4. Februar 2014, 11:51 Uhr | Frank Riemenschneider
Diesen Artikel anhören

Fortsetzung des Artikels von Teil 3

"Der bayerische Ministerpräsident plant, sich auch bei uns im Unternehmen zu informieren"

„Man müsste ins Foundry-Geschäft einsteigen und sich in eine Schlacht mit TSMC & Co. begeben. Das würde in dem genannten Zeitraum zu Überkapazitäten führen.“
„Man müsste ins Foundry-Geschäft einsteigen und sich in eine Schlacht mit TSMC & Co. begeben. Das würde in dem genannten Zeitraum zu Überkapazitäten führen.“
© Elektronik

Elektronik: Können Sie uns etwas über Ihren Arbeitskreis Silicon Germany erzählen? Was ich da so mitbekommen habe, ist dieser Arbeitskreis ja primär mit Hochkarätern wie Ihnen und anderen besetzt, die noch einen kleinen Nebenjob haben – wie in ihrem Fall einen DAX-Konzern zu leiten. Sie treffen sich auch vergleichsweise selten, so ist zumindest die Wahrnehmung. Glauben Sie, dass Sie mit den ehrenamtlichen Mitgliedern die notwenigen PS auf die Straße bringen, um ihre Ziele zu erreichen? Oder wäre das auch mal eine Idee, da Vollzeitmitarbeiter einzustellen, die diese Ziele dann quantitativ einfach besser vertreten können?

Ploss: Das ist eine interessante Frage. Der Arbeitskreis Silicon Germany ist eine sehr aktive Gruppe, in der auch Infineon mitarbeitet – z.B. beim Verfassen von Programmen zur grenzübergreifenden Forschung und Entwicklung. Ich bin ein großer Verfechter einer engagierten Industrieführerschaft und deshalb investiere ich dort gerne Zeit.

Elektronik: Ich hatte ja schon vorher erwähnt, dass die französische Forschungsministerin zu Neelie Kroes gereist ist. Dann sehen wir Initiativen wie NANO 2017, wo zur Eröffnung der französische Ministerpräsident aufgeschlagen ist. Last but not least gibt es auch noch eine Statistik hinsichtlich CATRENE, dass nämlich von 2008 bis 2012 doppelt so viele französische wie deutsche Projekte gefördert wurden. Was sind die Gründe dafür, dass offensichtlich das Thema in Frankreich doch nochmal eine andere Wahrnehmung auch in der Spitzenpolitik hat als in Deutschland?

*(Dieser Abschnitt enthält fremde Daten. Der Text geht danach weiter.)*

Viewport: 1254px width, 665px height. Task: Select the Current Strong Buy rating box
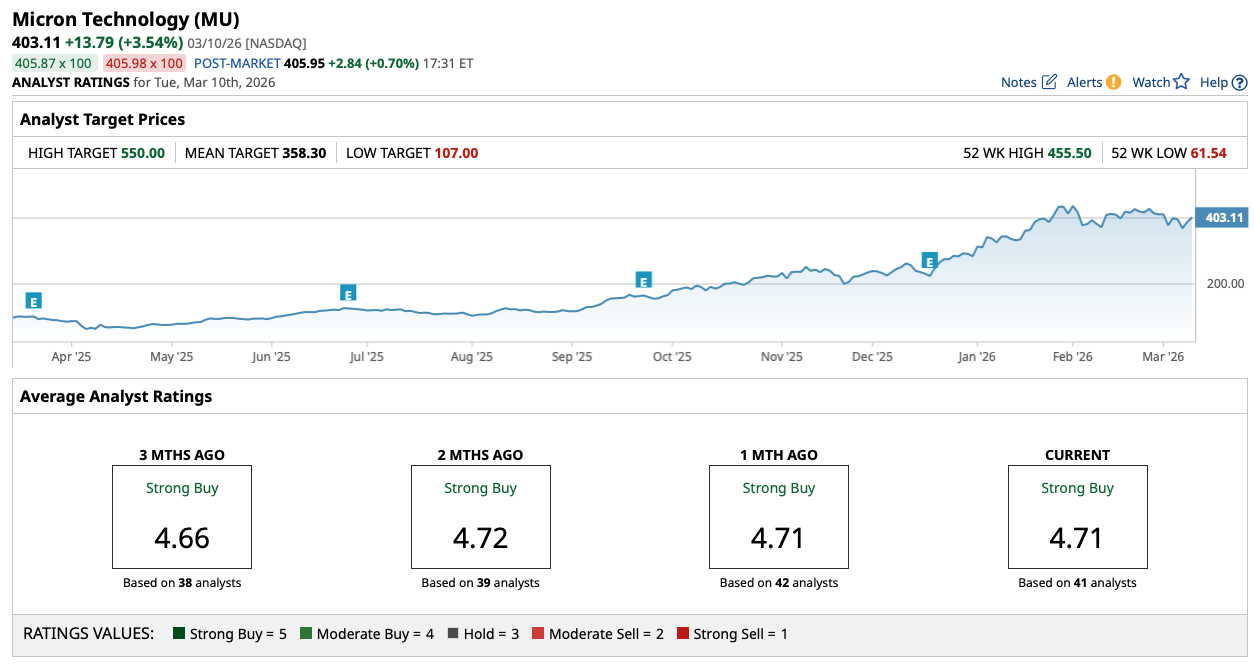click(1077, 517)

Ploss: Frankreich hat aus meiner Sicht ein anderes industriepolitisches Denken. Während wir in Deutschland sehr stark programmatisch vorgehen, entscheidet Frankreich welche Industrien es abzusichern gilt, und dann wird das umgesetzt. Dass Deutschland das 1:1 übernimmt, würde ich nicht empfehlen. Ich habe immer gesagt, dass steuerliche Forschungsförderung sinnvoll ist, weil die Unternehmen, die viel forschen und dabei gefördert werden, dort Kompetenz aufbauen und auch standorttreu sind. Die Forschungsförderung hat, wie Sie in Österreich sehen können, dazu geführt, dass das eine oder andere Thema schneller aufgebaut werden konnte.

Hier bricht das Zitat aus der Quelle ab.